According to Gartner, today, only 10% of data is processed outside datacenters or the cloud, but that number is likely to reach 75% by 2022. By 2022, over 50% of companies are expected to spend more of their IT budget on storage, networks, and computing in edge locations than in their own datacenters, and the edge computing market is expected to grow annually at 35% to $6.7B. According to Michael Dell, “We think edge computing could be 100 times bigger than the Internet as we know it today. That may sound crazy right now but give it a few years and I think that will be more understood.”

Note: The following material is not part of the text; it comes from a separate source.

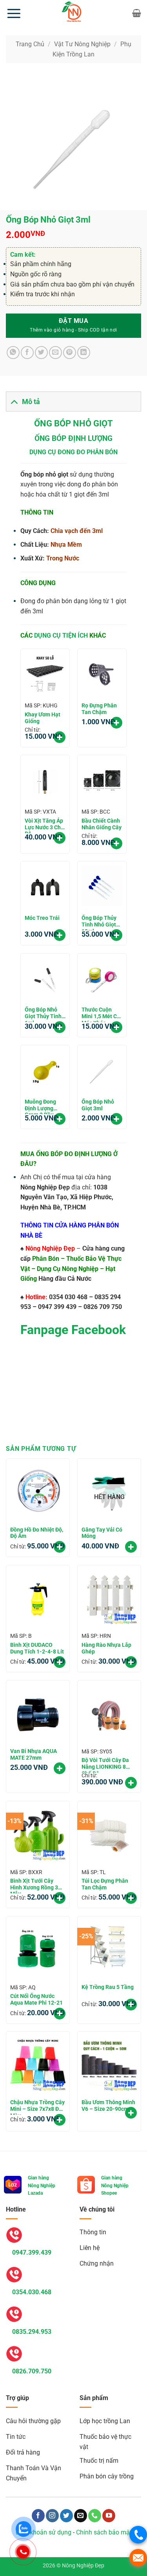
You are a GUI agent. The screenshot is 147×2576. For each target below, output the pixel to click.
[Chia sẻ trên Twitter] (41, 352)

Edge computing will continue to grow for a wide range of consumer and business use cases, leveraging its inherent advantages in latency, bandwidth usage, security, and privacy. Examples of these cases include autonomous vehicles, where contextual data needs to be collected and analyzed quickly; industrial automation, where sensors can quickly analyze and act on ambient signals; AR/VR devices, which can prevent motion sickness for users by minimizing data transmission latency; and sensor-based remote inspections in agriculture and industrials. As leading AI players bring machine learning capabilities to the edge, edge computing will receive an additional boost in growth. As an example, Google recently announced the launch of Edge TPU, which is an “ASIC chip running TensorFlow Lite ML [machine learning] models at the edge” that delivers “lightning fast ML inference at the edge. Your sensors become more than data collectors—they make local, real-time, intelligent decisions.”
So, what’s in store for cloud and edge computing? Well, there’s room for both. In our earlier blog, “Can Enterprise Datacenters Co-Exist with Cloud?” we concluded that the evolutionary path for enterprise datacenters and clouds is harmonious coexistence. Edge computing is also likely to coexist with public and private clouds. Depending on the specific requirements of use cases, such as latency, privacy, and bandwidth, businesses may decide to keep computing either in public/private clouds or at the edge.